After finding "This screenshot has width=458, height=610." in the data, write out its line and all following lines without change, up to and including the last one. Leave out pictures.

Source data Block Start

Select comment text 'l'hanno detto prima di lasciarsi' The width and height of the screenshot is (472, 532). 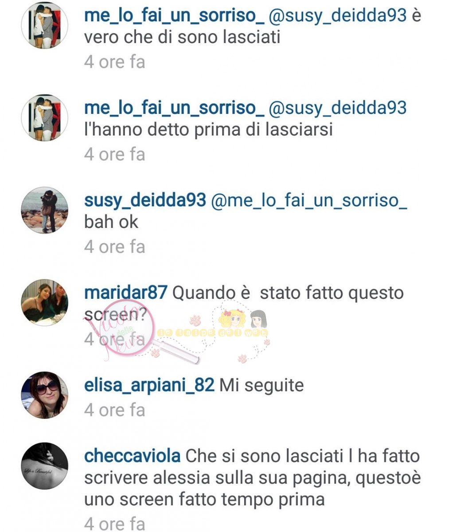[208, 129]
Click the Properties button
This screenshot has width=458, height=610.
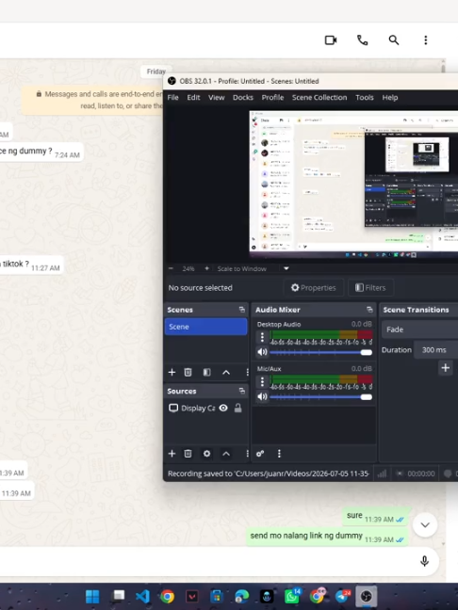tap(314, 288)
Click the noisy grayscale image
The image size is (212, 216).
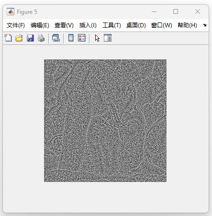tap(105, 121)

Source data Block End

■ Written response ■
This screenshot has width=458, height=610.
tap(314, 288)
Click the noisy grayscale image
The image size is (212, 216).
tap(105, 121)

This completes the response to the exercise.